Refusing travel is forbidden
A passenger cannot be refused a flight reservation on the grounds of disability, unless this is justified because the passenger cannot satisfy the applicable safety requirements. A safety requirement may, for example, be that you must be able to release your safety belt and reach the emergency exit unassisted. If you cannot manage this, a companion will often be able to help you to meet the safety requirement.
The airline will also be able to refuse a reservation if the size of the aircraft, or its doors, make boarding or transport physically impossible for disabled persons.
If a reservation cannot be accepted, the airline, travel agent or tour arranger is required to make a reasonable effort to suggest an acceptable alternative for the person concerned.
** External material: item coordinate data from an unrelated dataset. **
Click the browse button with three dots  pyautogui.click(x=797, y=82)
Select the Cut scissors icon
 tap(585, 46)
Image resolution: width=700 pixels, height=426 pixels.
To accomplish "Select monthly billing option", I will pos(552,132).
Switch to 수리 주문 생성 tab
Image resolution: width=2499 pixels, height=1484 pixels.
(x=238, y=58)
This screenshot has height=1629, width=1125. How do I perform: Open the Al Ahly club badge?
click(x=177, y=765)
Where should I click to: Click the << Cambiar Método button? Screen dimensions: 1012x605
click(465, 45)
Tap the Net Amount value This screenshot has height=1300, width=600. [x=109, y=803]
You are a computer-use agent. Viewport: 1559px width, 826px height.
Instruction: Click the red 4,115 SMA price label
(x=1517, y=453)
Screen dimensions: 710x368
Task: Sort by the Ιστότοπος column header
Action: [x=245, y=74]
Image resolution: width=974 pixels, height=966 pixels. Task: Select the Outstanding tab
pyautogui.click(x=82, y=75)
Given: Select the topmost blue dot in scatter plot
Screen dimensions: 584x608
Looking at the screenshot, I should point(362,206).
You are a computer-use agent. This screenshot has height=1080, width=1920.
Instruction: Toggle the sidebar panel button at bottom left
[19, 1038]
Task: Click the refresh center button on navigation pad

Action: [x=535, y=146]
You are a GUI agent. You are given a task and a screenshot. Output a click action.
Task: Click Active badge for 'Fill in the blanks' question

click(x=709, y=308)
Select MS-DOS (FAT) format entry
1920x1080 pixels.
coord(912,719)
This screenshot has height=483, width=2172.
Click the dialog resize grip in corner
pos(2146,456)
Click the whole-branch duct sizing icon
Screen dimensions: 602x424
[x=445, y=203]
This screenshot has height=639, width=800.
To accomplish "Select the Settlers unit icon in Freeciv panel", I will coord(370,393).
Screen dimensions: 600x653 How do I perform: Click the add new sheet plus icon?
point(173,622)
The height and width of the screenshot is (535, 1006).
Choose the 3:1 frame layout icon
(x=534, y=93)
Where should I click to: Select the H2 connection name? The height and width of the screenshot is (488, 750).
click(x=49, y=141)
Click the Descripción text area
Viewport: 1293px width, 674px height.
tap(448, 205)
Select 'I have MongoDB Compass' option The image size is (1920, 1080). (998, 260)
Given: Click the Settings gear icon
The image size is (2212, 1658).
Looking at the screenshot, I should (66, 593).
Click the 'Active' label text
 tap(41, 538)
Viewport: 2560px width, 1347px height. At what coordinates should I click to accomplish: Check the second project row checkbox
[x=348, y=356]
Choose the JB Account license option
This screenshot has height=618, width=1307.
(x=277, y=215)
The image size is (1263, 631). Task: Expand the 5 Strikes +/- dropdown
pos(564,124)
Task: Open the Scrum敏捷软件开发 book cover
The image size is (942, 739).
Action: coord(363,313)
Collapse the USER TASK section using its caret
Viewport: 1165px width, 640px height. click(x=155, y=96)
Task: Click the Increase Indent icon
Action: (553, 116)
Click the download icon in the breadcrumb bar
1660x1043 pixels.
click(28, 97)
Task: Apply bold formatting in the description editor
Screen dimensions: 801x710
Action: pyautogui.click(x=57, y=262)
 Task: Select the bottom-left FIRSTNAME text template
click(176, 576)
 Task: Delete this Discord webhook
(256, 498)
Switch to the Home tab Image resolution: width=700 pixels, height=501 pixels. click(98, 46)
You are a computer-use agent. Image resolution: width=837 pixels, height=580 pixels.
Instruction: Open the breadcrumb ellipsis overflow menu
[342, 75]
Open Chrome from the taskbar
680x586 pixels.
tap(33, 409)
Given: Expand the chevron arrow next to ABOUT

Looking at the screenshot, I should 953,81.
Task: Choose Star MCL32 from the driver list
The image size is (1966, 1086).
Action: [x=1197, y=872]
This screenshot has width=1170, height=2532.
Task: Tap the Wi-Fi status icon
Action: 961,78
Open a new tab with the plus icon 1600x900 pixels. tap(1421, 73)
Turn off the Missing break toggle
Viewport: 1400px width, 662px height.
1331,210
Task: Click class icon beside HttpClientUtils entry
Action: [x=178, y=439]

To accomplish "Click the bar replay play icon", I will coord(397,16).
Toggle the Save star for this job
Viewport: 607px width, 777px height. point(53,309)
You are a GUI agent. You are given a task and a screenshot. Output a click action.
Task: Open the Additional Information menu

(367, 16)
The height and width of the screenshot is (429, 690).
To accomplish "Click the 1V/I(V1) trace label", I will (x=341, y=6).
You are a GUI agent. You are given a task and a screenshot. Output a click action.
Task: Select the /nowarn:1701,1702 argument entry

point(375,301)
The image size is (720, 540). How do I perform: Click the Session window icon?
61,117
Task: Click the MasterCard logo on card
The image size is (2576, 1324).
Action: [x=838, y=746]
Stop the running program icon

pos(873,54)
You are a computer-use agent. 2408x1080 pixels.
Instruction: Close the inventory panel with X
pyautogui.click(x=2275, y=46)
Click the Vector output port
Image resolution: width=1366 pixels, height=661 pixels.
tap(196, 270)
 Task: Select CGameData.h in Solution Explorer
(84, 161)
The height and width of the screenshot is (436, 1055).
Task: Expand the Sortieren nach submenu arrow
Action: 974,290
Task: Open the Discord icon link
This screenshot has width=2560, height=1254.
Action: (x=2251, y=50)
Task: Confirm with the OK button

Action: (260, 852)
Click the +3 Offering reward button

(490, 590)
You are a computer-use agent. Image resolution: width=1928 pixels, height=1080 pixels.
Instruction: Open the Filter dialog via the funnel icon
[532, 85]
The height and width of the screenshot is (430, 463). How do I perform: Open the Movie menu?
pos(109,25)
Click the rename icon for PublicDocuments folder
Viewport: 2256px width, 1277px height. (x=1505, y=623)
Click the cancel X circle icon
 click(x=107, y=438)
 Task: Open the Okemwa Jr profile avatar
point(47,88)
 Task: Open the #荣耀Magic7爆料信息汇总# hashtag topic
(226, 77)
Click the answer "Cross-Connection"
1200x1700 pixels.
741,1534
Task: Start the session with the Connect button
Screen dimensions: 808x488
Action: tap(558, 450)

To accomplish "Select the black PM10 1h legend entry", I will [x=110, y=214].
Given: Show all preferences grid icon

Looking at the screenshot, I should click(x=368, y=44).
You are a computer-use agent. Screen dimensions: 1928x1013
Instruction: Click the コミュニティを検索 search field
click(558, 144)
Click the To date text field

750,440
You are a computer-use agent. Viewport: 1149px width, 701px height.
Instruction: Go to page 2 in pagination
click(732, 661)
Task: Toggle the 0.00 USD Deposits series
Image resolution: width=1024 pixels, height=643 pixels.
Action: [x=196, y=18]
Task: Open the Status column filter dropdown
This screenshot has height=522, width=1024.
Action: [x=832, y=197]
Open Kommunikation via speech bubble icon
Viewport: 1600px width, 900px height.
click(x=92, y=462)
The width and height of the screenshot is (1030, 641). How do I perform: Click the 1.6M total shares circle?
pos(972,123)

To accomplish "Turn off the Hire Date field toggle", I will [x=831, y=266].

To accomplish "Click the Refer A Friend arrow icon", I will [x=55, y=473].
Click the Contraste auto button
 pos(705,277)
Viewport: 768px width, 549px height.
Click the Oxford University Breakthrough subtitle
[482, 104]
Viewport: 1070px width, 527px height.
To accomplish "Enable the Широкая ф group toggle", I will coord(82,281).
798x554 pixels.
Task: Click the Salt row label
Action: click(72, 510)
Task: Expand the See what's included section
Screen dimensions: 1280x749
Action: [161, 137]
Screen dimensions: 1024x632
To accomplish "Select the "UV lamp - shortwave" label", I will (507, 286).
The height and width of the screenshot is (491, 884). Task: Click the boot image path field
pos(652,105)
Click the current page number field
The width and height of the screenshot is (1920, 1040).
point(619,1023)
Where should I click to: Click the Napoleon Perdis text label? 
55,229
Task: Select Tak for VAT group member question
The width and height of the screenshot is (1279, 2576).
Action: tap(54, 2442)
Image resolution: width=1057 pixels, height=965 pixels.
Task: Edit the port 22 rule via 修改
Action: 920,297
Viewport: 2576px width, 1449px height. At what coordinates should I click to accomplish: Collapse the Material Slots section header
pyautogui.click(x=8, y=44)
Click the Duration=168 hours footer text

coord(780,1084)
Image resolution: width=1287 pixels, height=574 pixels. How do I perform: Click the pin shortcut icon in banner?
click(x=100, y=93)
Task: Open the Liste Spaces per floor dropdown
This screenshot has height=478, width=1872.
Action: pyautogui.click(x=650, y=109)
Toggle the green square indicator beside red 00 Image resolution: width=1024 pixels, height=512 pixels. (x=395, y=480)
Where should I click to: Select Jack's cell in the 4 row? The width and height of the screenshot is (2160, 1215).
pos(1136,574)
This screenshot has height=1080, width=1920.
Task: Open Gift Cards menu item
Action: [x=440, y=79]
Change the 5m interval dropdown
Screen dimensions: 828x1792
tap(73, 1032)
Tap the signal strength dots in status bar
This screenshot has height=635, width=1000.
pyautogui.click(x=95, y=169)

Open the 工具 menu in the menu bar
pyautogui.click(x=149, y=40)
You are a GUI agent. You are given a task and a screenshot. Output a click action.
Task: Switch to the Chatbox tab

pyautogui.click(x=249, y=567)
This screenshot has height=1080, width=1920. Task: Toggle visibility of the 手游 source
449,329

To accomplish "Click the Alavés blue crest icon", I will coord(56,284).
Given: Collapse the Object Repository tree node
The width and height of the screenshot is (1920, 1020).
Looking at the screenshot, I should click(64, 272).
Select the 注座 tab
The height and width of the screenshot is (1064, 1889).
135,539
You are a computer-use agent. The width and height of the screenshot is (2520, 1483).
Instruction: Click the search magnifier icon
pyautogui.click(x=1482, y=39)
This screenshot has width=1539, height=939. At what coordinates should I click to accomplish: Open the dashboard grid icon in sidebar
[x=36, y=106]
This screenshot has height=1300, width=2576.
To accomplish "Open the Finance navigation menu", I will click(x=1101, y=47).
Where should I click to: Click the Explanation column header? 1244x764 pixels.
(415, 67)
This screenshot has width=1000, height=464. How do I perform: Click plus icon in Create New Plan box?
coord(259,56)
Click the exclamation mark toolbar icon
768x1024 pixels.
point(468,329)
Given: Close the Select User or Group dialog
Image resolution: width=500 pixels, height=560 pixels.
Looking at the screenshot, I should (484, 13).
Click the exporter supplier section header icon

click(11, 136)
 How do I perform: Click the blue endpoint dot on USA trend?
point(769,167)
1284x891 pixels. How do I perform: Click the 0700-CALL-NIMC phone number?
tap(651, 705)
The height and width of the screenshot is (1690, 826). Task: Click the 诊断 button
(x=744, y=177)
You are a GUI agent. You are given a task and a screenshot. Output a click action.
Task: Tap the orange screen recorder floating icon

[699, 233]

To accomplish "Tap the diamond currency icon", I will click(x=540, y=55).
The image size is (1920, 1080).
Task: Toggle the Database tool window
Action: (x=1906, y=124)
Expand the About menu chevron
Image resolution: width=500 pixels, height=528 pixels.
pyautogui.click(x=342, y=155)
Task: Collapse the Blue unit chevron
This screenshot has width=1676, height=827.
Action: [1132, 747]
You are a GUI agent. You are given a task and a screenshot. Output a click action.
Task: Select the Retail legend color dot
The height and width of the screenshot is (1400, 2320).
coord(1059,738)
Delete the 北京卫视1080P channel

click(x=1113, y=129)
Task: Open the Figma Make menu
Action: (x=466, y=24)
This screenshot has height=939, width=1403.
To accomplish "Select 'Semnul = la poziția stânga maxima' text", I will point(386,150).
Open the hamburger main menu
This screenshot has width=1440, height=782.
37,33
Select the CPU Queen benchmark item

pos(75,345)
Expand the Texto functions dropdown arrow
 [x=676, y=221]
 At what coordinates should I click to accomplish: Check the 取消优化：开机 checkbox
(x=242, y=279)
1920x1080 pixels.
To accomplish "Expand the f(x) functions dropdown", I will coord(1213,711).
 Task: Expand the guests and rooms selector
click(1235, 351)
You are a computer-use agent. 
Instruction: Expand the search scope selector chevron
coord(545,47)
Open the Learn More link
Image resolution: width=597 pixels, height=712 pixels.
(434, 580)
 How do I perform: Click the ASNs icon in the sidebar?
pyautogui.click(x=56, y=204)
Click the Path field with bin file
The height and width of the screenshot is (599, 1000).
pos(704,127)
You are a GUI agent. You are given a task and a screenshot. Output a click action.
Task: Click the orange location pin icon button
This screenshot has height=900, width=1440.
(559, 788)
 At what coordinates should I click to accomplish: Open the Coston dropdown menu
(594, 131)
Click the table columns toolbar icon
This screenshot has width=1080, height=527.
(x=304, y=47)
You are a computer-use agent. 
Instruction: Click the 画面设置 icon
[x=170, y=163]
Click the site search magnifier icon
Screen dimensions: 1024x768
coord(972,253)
If you are refused boarding other than for proven safety reasons or the size of the aircraft, you and any companion can claim against the airline. You can choose between the following:
- Refund of the ticket price for the part of the journey that has not taken place, or for the whole ticket if the purpose of the journey cannot be achieved. If applicable, you may also claim for a return flight back to the point of departure.
- Re-routeing to the final destination as soon as possible, on the same terms and conditions of travel.
- Re-routeing to the final destination on a later date of your choice, on the same terms and conditions of travel, if seats are available.
A condition for claiming a return flight or re-routeing is that you can meet all relevant safety requirements, so if you cannot do this, the only relevant recourse is a refund. The airline is obliged to re-route you using an alternative airline if this is significantly less inconvenient.